- [WHAT NEEDS TO BE DONE]: Below this line is a set of entries; quote exactly the lines from the line that contains "[Twitter] (36, 2465)" to the line that contains "Figures (516, 2326)", both lines included.

- [DATA LISTING]:
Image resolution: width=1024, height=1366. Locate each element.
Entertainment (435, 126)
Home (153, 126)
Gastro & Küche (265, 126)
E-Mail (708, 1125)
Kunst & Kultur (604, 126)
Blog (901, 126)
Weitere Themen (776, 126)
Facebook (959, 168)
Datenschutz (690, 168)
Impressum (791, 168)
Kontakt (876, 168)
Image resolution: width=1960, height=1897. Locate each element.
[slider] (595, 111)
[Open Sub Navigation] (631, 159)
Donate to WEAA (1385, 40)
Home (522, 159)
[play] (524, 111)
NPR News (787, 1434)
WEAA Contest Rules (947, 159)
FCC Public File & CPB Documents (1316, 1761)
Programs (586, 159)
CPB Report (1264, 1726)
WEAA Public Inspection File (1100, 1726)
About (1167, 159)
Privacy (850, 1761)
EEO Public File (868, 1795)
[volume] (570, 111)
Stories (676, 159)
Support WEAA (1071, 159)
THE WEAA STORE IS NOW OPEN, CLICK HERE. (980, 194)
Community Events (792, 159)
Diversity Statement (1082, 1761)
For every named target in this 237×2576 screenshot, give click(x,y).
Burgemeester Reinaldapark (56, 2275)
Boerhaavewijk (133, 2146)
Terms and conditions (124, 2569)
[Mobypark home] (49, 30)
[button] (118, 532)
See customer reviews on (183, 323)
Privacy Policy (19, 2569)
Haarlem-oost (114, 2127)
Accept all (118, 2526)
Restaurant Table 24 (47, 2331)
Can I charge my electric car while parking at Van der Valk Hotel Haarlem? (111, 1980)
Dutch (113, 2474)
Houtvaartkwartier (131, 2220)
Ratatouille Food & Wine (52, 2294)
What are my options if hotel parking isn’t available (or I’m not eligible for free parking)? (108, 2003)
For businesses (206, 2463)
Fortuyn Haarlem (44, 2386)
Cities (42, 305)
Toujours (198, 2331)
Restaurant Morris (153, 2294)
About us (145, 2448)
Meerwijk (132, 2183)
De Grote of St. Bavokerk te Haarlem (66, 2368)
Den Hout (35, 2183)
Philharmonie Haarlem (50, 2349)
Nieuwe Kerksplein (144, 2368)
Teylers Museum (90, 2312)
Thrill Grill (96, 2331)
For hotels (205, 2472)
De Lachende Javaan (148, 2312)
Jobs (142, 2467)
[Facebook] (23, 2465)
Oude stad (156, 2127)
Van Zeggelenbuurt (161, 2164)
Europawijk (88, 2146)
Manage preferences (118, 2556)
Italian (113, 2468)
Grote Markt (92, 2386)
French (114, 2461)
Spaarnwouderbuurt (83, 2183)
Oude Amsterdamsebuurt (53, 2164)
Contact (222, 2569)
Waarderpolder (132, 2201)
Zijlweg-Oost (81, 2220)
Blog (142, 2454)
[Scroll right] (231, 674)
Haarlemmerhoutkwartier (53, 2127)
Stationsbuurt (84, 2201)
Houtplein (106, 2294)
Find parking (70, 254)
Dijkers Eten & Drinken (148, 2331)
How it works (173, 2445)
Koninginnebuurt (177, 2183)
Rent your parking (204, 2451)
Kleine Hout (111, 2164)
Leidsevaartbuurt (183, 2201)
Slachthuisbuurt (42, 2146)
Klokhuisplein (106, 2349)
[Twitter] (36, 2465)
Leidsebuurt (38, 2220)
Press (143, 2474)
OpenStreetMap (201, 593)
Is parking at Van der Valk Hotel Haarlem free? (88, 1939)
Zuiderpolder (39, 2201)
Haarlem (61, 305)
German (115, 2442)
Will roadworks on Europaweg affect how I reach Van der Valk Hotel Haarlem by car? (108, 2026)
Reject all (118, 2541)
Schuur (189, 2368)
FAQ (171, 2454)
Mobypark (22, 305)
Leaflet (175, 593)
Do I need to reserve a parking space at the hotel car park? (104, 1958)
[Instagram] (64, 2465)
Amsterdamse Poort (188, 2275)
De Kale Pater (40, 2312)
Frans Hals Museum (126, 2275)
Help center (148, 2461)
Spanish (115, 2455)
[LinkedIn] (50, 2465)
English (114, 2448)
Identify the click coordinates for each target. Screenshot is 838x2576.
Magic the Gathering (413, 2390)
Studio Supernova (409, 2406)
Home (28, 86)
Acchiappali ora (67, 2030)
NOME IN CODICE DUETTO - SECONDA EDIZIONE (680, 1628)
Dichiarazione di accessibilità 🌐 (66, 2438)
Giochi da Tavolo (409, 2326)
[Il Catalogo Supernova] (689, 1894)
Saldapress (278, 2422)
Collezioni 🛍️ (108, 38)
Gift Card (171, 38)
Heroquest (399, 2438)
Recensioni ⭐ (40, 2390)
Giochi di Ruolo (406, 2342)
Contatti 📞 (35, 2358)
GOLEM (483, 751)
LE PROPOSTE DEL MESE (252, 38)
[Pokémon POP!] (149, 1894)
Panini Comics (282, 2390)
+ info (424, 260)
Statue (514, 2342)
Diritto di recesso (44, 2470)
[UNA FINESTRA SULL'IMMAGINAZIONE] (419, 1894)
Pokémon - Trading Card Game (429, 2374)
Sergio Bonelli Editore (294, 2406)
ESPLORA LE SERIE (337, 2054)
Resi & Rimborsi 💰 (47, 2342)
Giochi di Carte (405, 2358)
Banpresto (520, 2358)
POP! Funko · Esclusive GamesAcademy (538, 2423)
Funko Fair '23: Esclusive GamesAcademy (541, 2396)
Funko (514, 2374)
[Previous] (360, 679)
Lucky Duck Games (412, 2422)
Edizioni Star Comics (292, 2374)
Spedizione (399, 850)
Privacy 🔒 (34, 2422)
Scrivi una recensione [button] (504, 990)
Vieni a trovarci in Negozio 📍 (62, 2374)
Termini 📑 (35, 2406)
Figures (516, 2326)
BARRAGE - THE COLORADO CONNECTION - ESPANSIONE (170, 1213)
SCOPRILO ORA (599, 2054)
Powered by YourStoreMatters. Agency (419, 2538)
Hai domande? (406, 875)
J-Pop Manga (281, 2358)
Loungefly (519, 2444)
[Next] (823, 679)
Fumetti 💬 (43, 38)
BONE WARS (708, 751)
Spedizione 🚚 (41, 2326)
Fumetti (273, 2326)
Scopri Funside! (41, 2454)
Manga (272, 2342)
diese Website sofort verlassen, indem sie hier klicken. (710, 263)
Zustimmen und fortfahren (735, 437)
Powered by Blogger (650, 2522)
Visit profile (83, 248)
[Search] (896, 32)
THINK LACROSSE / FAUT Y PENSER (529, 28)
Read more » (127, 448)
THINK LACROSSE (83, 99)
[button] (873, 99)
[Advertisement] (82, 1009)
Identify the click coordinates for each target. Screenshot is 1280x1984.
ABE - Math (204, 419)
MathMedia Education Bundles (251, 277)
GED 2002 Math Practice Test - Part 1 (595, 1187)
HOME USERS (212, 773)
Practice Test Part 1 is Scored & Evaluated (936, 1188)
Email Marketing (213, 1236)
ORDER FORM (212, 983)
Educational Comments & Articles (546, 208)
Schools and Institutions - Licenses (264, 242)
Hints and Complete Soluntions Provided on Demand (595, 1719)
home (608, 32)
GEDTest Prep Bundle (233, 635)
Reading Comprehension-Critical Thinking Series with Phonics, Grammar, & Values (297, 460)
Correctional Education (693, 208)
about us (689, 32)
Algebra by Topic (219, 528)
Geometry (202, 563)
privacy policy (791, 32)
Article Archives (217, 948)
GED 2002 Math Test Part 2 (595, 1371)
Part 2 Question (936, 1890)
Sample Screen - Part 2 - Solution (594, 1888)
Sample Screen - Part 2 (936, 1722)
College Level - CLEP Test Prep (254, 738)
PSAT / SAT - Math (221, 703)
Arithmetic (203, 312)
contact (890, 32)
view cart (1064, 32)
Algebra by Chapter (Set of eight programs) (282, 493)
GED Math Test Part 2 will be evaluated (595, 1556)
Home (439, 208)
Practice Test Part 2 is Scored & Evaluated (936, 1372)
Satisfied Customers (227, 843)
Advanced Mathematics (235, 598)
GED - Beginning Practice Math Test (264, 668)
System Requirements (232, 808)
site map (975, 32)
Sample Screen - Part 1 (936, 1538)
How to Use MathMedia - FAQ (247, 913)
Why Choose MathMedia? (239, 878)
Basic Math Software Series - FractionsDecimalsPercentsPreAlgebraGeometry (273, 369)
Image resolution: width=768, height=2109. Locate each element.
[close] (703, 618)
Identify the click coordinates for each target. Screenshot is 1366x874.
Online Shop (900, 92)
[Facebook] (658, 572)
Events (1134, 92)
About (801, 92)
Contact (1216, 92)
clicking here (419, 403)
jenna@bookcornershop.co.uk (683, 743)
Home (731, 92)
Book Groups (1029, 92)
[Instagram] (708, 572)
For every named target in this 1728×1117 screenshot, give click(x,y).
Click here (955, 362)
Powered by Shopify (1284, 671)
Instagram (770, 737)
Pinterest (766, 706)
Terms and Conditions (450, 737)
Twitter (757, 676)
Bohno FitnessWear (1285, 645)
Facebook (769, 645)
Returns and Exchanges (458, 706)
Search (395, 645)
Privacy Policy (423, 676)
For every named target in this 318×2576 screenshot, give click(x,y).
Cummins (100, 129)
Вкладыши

- [YOUR RESPONSE]:
[Twitter] (36, 2465)
Leidsebuurt (38, 2220)
Press (143, 2474)
OpenStreetMap (201, 593)
Is parking at Van der Valk Hotel Haarlem free? (88, 1939)
Zuiderpolder (39, 2201)
Haarlem (61, 305)
German (115, 2442)
Will roadworks on Europaweg affect how I reach Van der Valk Hotel Haarlem by car? (108, 2026)
Reject all (118, 2541)
Schuur (189, 2368)
FAQ (171, 2454)
Mobypark (22, 305)
Leaflet (175, 593)
Do I need to reserve a parking space at the hotel car park? (104, 1958)
[Instagram] (64, 2465)
Amsterdamse Poort (188, 2275)
De Kale Pater (40, 2312)
Frans Hals Museum (126, 2275)
Help center (148, 2461)
Spanish (115, 2455)
[LinkedIn] (50, 2465)
English (114, 2448)
Identify the click coordinates for each target. Screenshot is 838x2576.
Magic the Gathering (413, 2390)
Studio Supernova (409, 2406)
Home (28, 86)
Acchiappali ora (67, 2030)
NOME IN CODICE DUETTO - SECONDA EDIZIONE (680, 1628)
Dichiarazione di accessibilità 🌐 (66, 2438)
Giochi da Tavolo (409, 2326)
[Il Catalogo Supernova] (689, 1894)
Saldapress (278, 2422)
Collezioni 🛍️ (108, 38)
Gift Card (171, 38)
Heroquest (399, 2438)
Recensioni ⭐ (40, 2390)
Giochi di Ruolo (406, 2342)
Contatti 📞 (35, 2358)
GOLEM (483, 751)
LE PROPOSTE DEL MESE (252, 38)
[Pokémon POP!] (149, 1894)
Panini Comics (282, 2390)
+ info (424, 260)
Statue (514, 2342)
Diritto di recesso (44, 2470)
[UNA FINESTRA SULL'IMMAGINAZIONE] (419, 1894)
Pokémon - Trading Card Game (429, 2374)
Sergio Bonelli Editore (294, 2406)
ESPLORA LE SERIE (337, 2054)
Resi & Rimborsi 💰 (47, 2342)
Giochi di Carte (405, 2358)
Banpresto (520, 2358)
POP! Funko · Esclusive GamesAcademy (538, 2423)
Funko Fair '23: Esclusive GamesAcademy (541, 2396)
Funko (514, 2374)
[Previous] (360, 679)
Lucky Duck Games (412, 2422)
Edizioni Star Comics (292, 2374)
Spedizione (399, 850)
Privacy 🔒 (34, 2422)
Scrivi una recensione [button] (504, 990)
Vieni a trovarci in Negozio 📍 (62, 2374)
Termini 📑 (35, 2406)
Figures (516, 2326)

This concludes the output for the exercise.